Originaire de Saint-Prosper, Marie Cossette a étudié au Cégep de Rivière-du-Loup en techniques d'intervention en loisirs avant de revenir dans la région pour occuper divers postes au sein d'organismes communautaires et dans des écoles. En 2010, elle s'est jointe à l'équipe de l'école de Saint-Tite comme technicienne en loisirs, volet sports.

«Je m'occupe de toutes les activités sportives, celles du midi, intramurales, ou les activités parascolaires. Je travaille avec le responsable des sports, qui s'occupe plus du budget. On choisit des entraîneurs pour chacune des disciplines et on monte les nouveaux projets ensemble. Pour une école de 545 élèves, on a 16 équipes sportives, ce qui est beaucoup!», décrit Mme Cossette.

Il y a deux ans, elle a intégré le cheerleading à l'offre de sports scolaires. «L'année passée, les filles n'ont pas fait de compétition mais cette année, elles sont allées au régional et ont fini troisièmes», dit-elle en parlant des 26 filles inscrites à cette discipline tendance.

Les filles sont aussi encouragées à bouger via le programme Fillactive, que Marie Cossette a implanté à son école avec deux collègues. Ce programme déployé dans les écoles secondaires du Québec et de l'Ontario propose un entraînement d'une dizaine de semaines se concluant par une course de 5 ou 10 km. Cette année, 86 filles y ont participé.

Marie Cossette a également importé à son école le Défi de novembre, qui invite les gens à se lever tôt, quatre mercredis de novembre, pour venir faire de l'activité physique.

«J'ai toujours été sportive étant plus jeune. Mais ça faisait une dizaine d'années que je n'avais pas fait de sport. Rendue ici, je suis retombée dans mes amours de jeunesse», indique-telle en évoquant son rôle de technicienne en sports.

À titre personnel, elle en sera en septembre à sa troisième participation aux Défis du parc de la Mauricie au sein de l'équipe féminine. «À l'automne 2013, j'avais commencé à courir pour me mettre en forme. En janvier 2014, je me suis inscrite au défi - en retard! - sur un coup de tête. Je n'avais pas de vélo! Je n'avais jamais fait de vélo de route... Et le défi, c'est 105 km!»

En 2015, elle a complété le duathlon (60 km de vélo et 21 km de course à pied en sentier), et elle relèvera le défi du 30 km de course en sentier en 2016. Dans la dernière année, elle a aussi participé à diverses épreuves des demi-marathons de Sainte-Thècle, du Baluchon et de Bécancour, ainsi qu'à la course Color Me Rad.

Pour en revenir à l'école Paul-Le Jeune, Mme Cossette y a instauré ce qu'elle nomme le mur des célébrités, qui fait connaître ses équipes sportives.
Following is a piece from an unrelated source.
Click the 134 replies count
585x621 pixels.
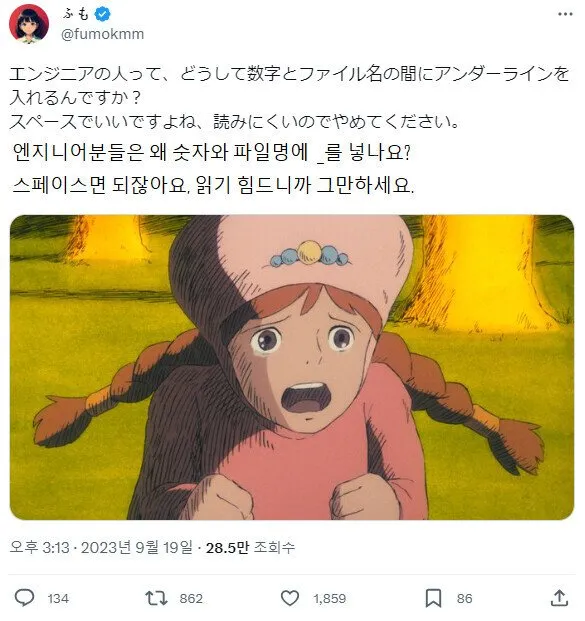tap(58, 598)
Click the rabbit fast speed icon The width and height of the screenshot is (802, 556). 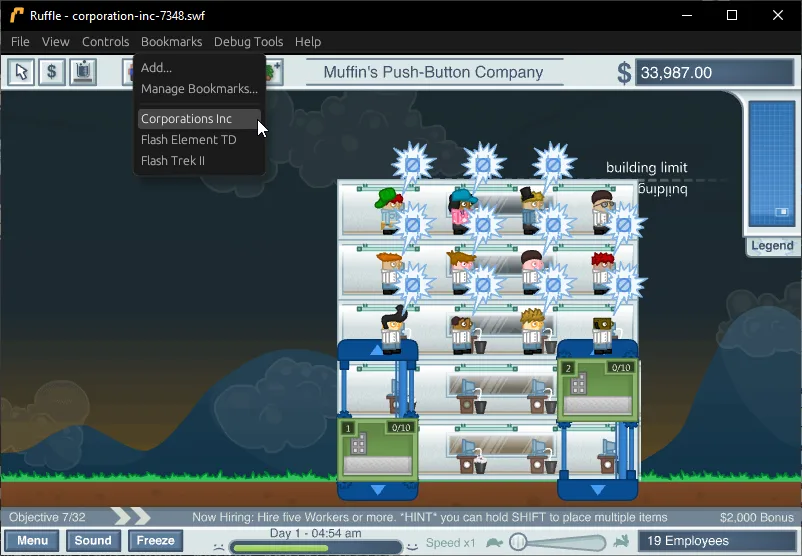[620, 541]
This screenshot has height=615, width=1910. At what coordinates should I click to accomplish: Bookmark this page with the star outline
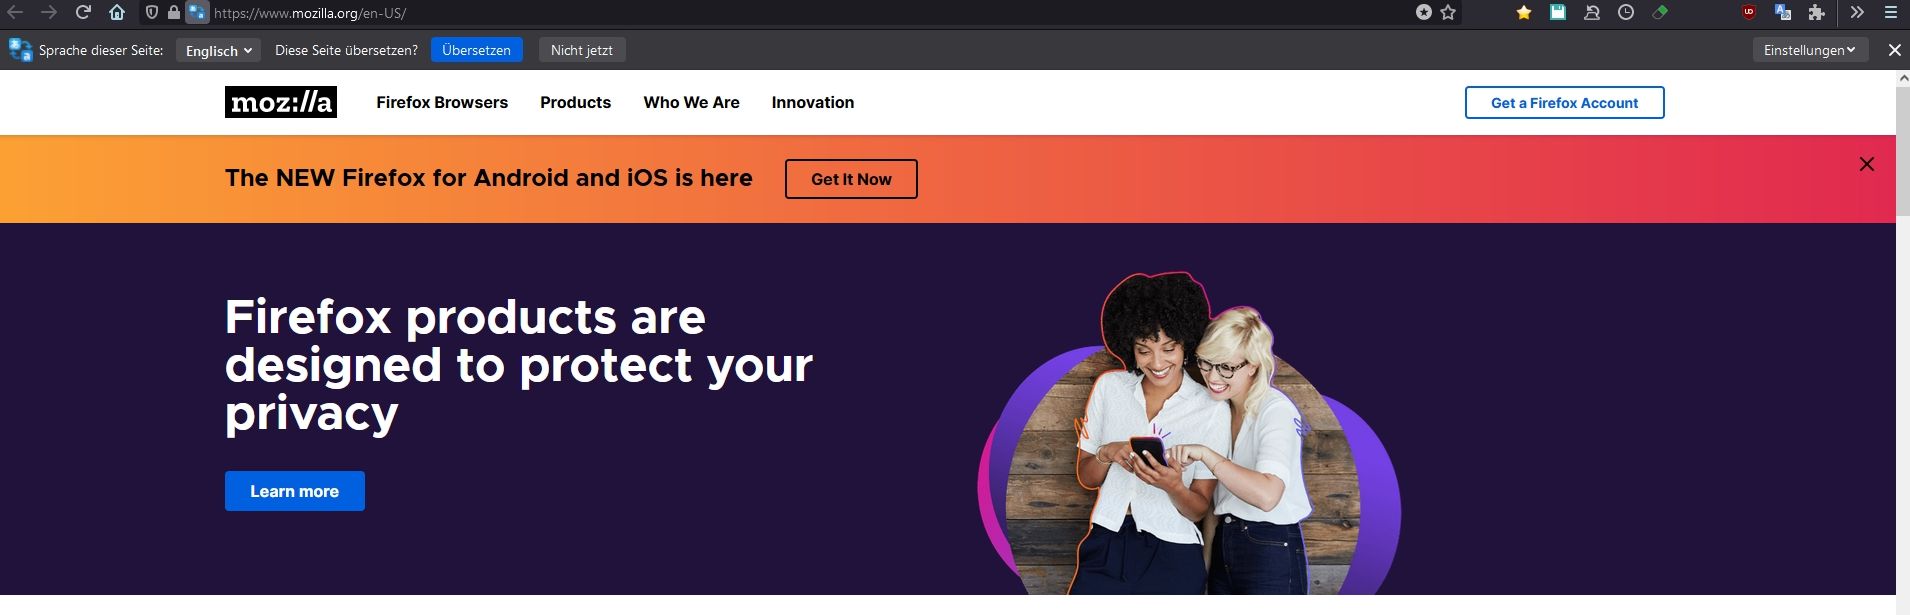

Elle a aussi mis en place l'attribution et l'exposition de plaques honorant des jeunes qui se sont distingués en sports, que ce soit pour leurs performances, leurs progrès ou leur esprit sportif.

«Ce n'est pas tant le sport comme tel, c'est le sentiment d'appartenance qui est important. Je regarde les jeunes, et je les aime. Je les vois plein de potentiel. Il n'y a pas de mauvais jeunes, il y a des mauvais choix. On essaie d'aller chercher ces jeunes-là qui font des mauvais choix pour les amener vers quelque chose de positif. Les sports, justement, c'est positif. Ça les amène à penser à autre chose qu'à faire des mauvais coups», considère Marie Cossette.

En marge de ses tâches, elle s'occupe aussi du défilé de mode des finissants et du gala de fin d'année.

«Ma force c'est de travailler en équipe et de faire en sorte qu'autant les jeunes que les adultes s'impliquent dans leur école.»